Start of Dataset records

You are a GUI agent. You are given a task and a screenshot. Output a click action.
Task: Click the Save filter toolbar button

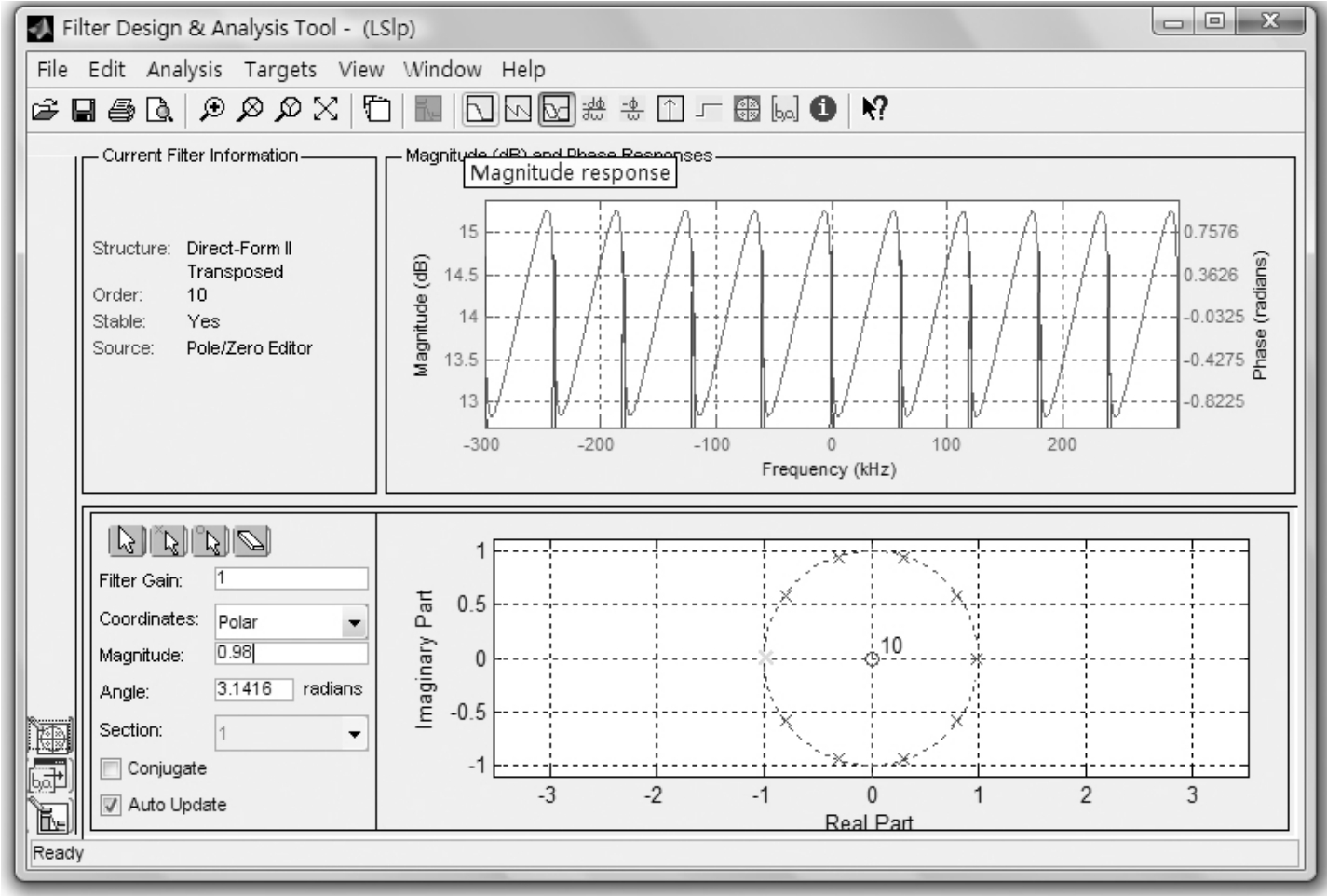pos(84,110)
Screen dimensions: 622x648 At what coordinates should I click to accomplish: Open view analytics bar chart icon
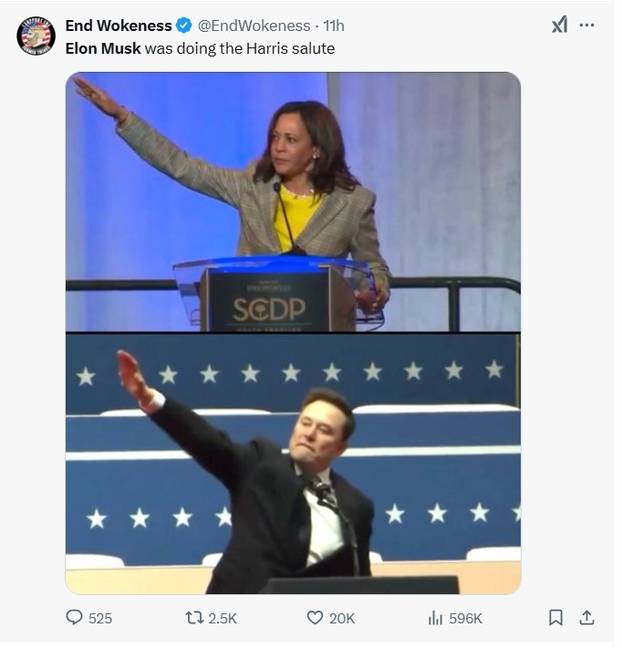(435, 618)
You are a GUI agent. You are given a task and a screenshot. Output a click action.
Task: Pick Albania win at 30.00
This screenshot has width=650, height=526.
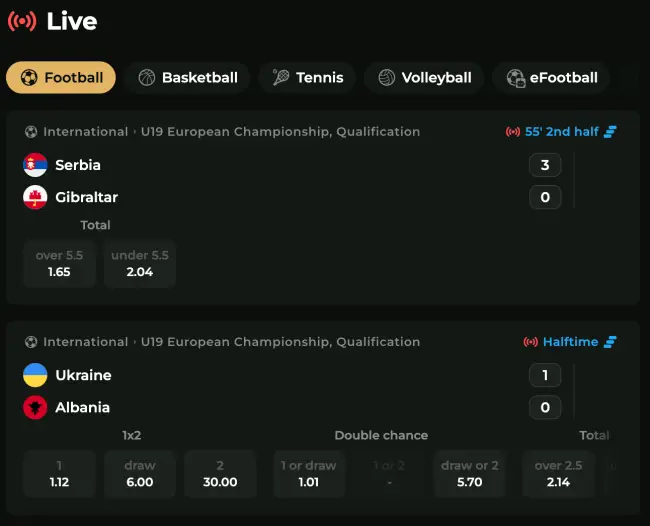pos(220,474)

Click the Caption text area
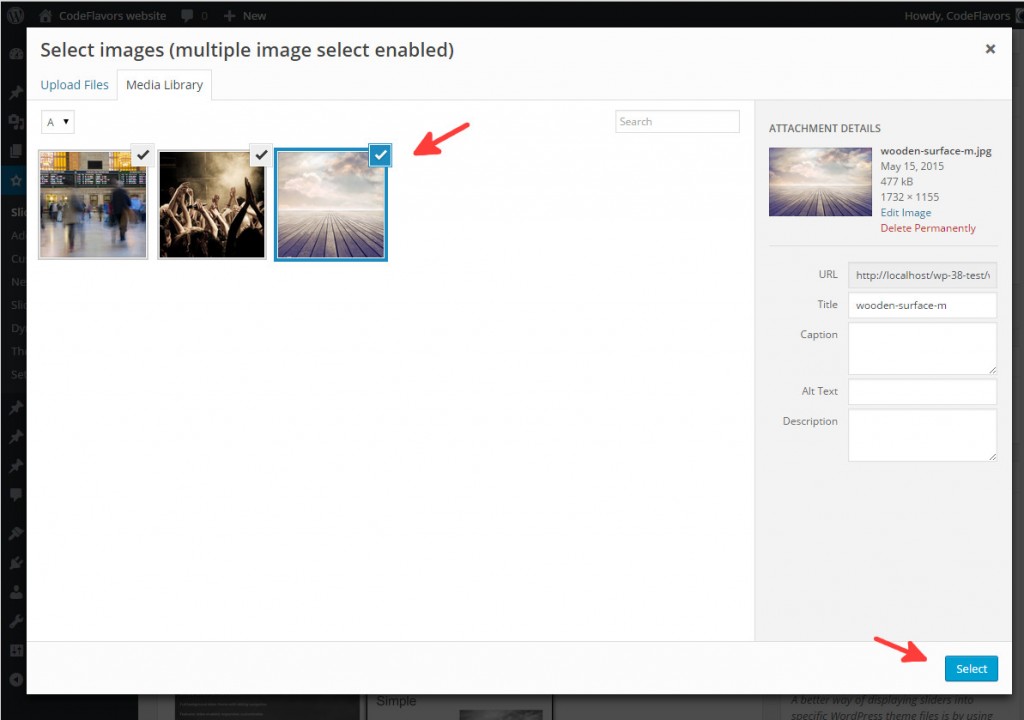point(921,348)
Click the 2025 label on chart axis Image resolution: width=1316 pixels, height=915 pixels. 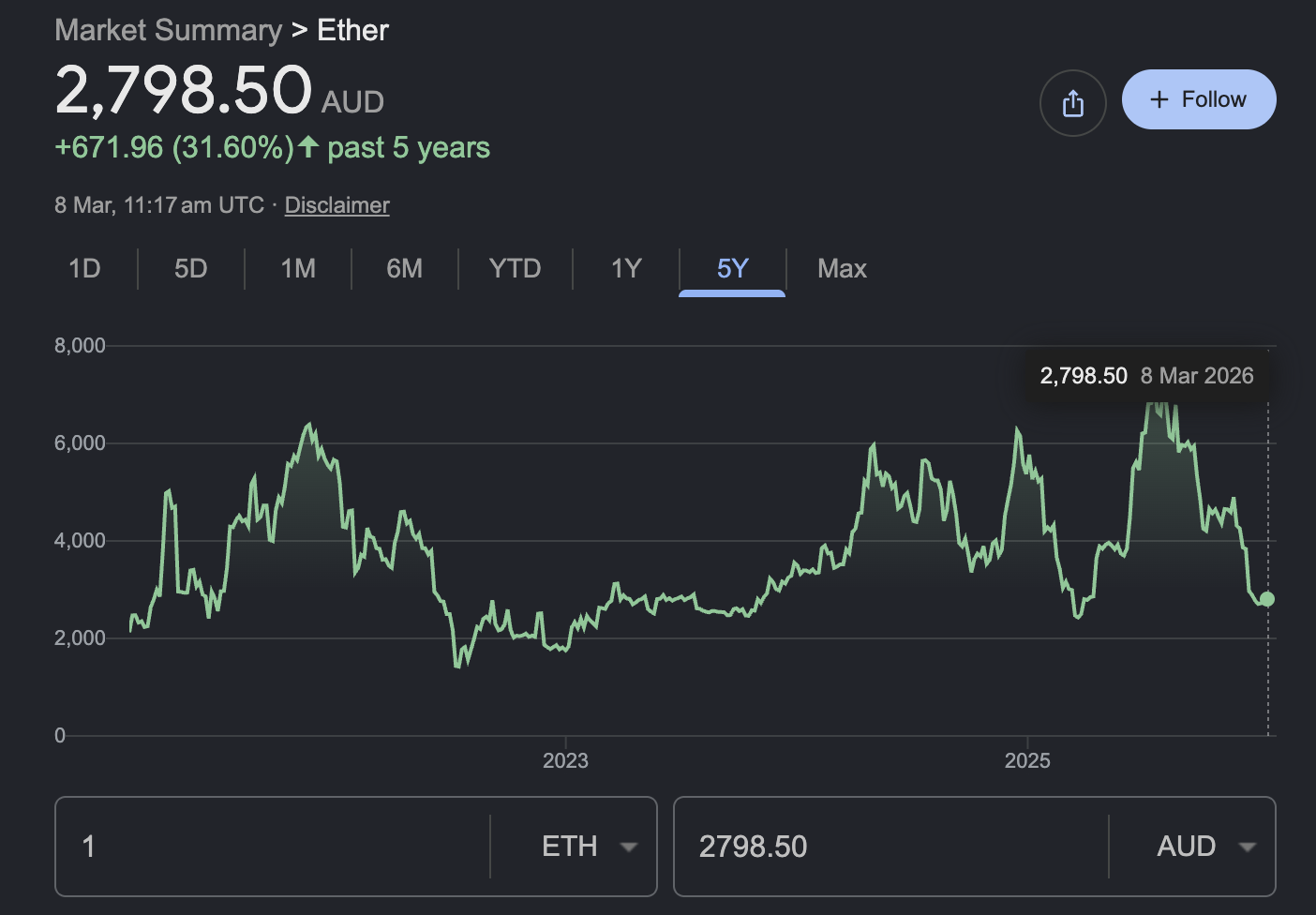click(x=1027, y=760)
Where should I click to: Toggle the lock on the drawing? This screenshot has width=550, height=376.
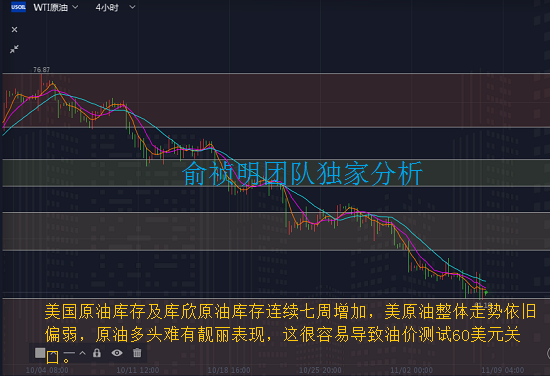pyautogui.click(x=97, y=352)
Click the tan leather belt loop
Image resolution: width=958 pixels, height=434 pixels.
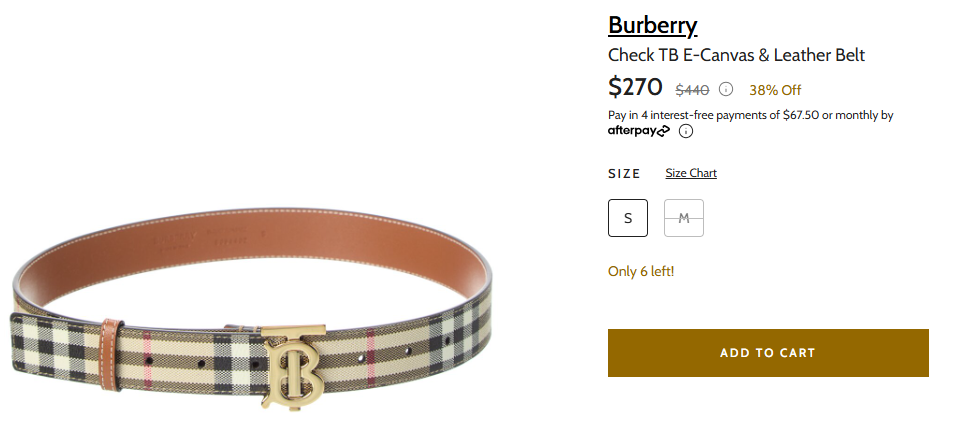112,354
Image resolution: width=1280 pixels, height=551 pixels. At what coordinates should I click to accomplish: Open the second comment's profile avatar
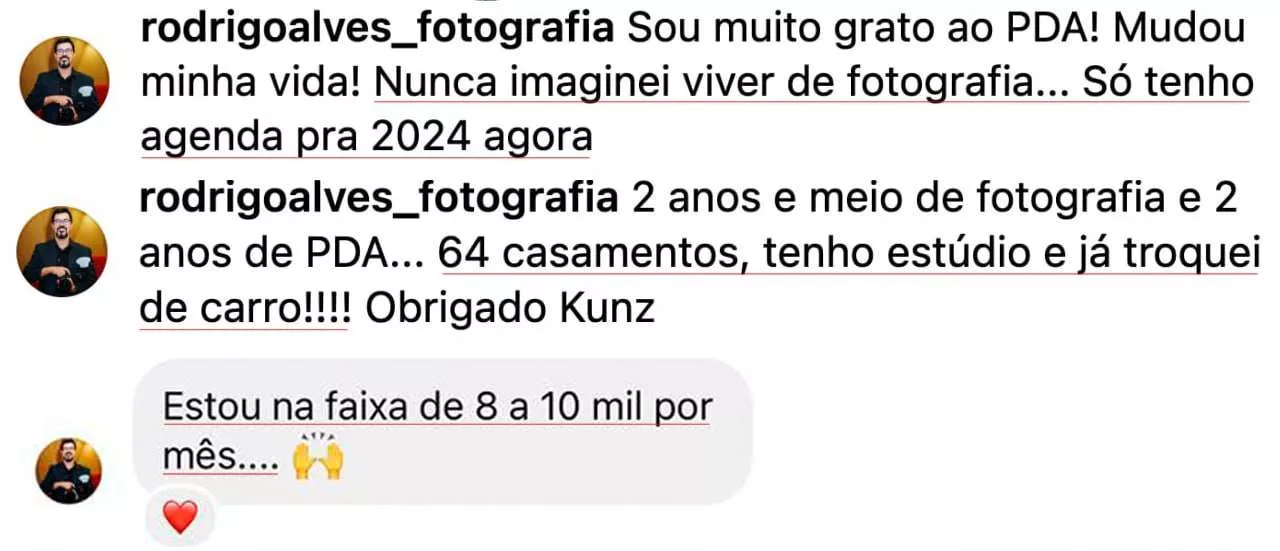[x=65, y=252]
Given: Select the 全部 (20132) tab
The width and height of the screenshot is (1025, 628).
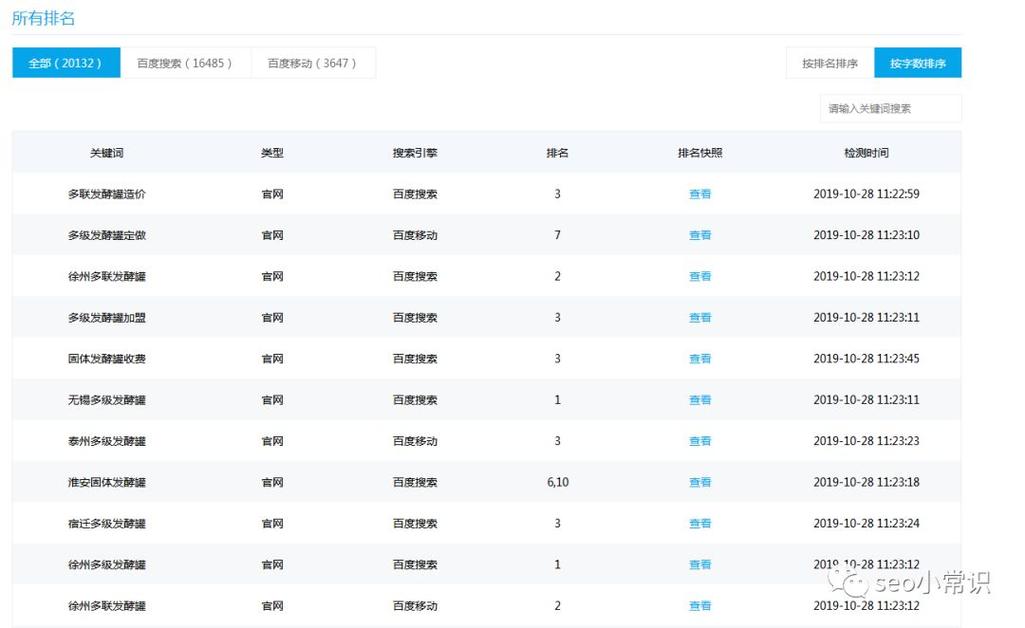Looking at the screenshot, I should pos(66,63).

End of Dataset records

== Exercise requirements ==
Copy the rows from the line containing "Where should I" through the last line of the rows, both ends included. Leave the pictures out.

== Result below ==
Where should I click to: Toggle the lock on the drawing? This screenshot has width=550, height=376.
pyautogui.click(x=97, y=352)
Click the tan leather belt loop
Image resolution: width=958 pixels, height=434 pixels.
112,354
Image resolution: width=1280 pixels, height=551 pixels. At what coordinates should I click to accomplish: Open the second comment's profile avatar
[x=65, y=252]
Given: Select the 全部 (20132) tab
The width and height of the screenshot is (1025, 628).
Looking at the screenshot, I should pos(66,63).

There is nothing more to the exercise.